Per questo, delle due, forse la più ordinaria e piatta è proprio la brillante e strepitosa Tully, ingabbiata in una maschera tragica, cinica e beffarda.
L’estate in cui imparammo a volare: avanti e indietro nel tempo
Come si accennava in apertura, una delle caratteristiche più efficaci de L’estate in cui imparammo a volare è la struttura narrativa che aggancia ogni episodio all’altro. Noterete che nel corso della prima stagione (non sappiamo se ce ne sarà una seconda, ma sembrerebbe strano il contrario) gli autori disseminano la narrazione di indizi e falsi indizi. Tutta la serie gioca su tra piani temporali, quello in cui Tully e Kate sono adolescenti, quello in cui hanno vent’anni e muovono i primi passi nel lavoro e nelle relazioni e quello contemporaneo (quasi, ambientato nel 2003). Qua le due donne hanno superato i quaranta, e si confrontano con le conseguenze non sempre felici delle loro scelte.
Diametralmente opposte, fino alla fine (della stagione), Kate e Tully sono interpretate da due attrici in piena forma.
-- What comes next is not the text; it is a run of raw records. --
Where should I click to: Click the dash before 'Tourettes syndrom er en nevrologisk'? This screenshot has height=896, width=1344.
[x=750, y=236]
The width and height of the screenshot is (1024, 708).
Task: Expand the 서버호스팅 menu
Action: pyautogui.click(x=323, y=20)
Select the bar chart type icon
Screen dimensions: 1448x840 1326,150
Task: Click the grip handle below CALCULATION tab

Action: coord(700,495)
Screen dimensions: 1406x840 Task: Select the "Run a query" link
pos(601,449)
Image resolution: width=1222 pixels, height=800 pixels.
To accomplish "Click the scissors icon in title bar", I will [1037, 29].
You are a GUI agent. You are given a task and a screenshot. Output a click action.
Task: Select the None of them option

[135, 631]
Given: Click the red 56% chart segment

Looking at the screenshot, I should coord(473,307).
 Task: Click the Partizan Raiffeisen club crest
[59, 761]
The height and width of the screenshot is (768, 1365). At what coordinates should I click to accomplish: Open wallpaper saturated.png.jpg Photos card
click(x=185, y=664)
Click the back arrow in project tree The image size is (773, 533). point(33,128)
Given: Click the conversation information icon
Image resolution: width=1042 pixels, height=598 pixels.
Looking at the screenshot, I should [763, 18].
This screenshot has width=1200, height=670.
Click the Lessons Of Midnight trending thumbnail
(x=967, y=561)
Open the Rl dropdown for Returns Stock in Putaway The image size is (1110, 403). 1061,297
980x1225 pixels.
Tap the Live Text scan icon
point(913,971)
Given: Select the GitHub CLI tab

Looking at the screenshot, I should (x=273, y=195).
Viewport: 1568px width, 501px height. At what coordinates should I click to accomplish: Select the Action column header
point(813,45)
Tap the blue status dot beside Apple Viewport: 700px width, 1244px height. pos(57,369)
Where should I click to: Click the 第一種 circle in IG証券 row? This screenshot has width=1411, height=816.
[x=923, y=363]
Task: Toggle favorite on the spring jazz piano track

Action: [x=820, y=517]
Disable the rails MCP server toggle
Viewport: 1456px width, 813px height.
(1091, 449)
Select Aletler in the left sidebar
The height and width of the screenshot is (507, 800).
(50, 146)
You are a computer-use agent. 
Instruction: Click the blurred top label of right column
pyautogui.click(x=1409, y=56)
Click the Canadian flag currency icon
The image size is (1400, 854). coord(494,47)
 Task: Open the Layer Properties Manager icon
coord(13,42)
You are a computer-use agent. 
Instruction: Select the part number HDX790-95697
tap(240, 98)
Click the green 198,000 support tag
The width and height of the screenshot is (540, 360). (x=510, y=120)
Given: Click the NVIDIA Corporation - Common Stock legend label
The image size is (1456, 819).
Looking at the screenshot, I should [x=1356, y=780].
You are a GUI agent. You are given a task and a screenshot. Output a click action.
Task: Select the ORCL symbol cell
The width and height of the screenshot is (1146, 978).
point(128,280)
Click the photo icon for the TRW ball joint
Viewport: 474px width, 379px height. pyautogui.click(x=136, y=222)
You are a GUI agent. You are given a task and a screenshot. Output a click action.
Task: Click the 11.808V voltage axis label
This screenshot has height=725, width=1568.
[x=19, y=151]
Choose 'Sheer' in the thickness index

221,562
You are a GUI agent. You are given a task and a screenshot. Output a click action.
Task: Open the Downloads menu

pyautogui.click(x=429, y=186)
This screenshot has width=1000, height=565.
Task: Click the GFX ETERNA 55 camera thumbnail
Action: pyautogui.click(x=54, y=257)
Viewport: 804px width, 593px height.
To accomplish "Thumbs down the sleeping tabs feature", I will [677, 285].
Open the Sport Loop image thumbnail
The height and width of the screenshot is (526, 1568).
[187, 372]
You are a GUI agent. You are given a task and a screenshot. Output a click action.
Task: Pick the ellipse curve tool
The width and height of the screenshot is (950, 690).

Sarah Chalke ha conquistato il pubblico con i personaggi di Elliot in Scrubs e Stella in How I met your mother. Katherine Heigl viene invece da Grey’s Anatomy, ma la sua carriera nella commedia americana è lunga e brillante. Qui le due attrici portano con orgoglio il loro volto più naturale e maturo, patinato e camuffato quando interpretano i loro personaggi ventenni. Indubbiamente è una prova attoriale calibrata su un casting ben studiato, che riuscirà – magari – a regalare alla dottoressa Elliot Reid il suo terzo ruolo cult.
Perché potrebbe piacervi L’estate in cui imparammo a volare
Nonostante il titolo acchiappone e un po’ smielato, L’estate in cui imparammo a volare è una serie che parla di sentimenti in maniera abbastanza onesta e “pulita”. Certamente, le due donne sono un concentrato di esperienze drammatiche pensate per indagare i traumi più o meno comuni dell’essere donna. Ma, purtroppo, neanche questa concentrazione è del tutto inverosimile.
Certo di tratta dell’ennesimo dramma sentimentale, e neanche il tema dell'”amicizia tra donne” è così originale. Tuttavia, la scrittura e l”interpretazione, oltre che diverse scelte registiche e un commento musicale a tratti commovente, rendono questo un prodotto di grande qualità. Insomma, una vittoria del “come” sul “cosa”, che fa venir voglia di scoprirne sempre di più sui personaggi e le loro storie. Che presenta due vite ordinarie con un approccio intrigante, nel senso più letterale del termine. A volte tenere, a volte crudeli, Tully e Kate sono due protagoniste a cui è facile affezionarsi.
Trovate la prima stagione de L’estate in cui imparammo a volare in streaming su Netflix.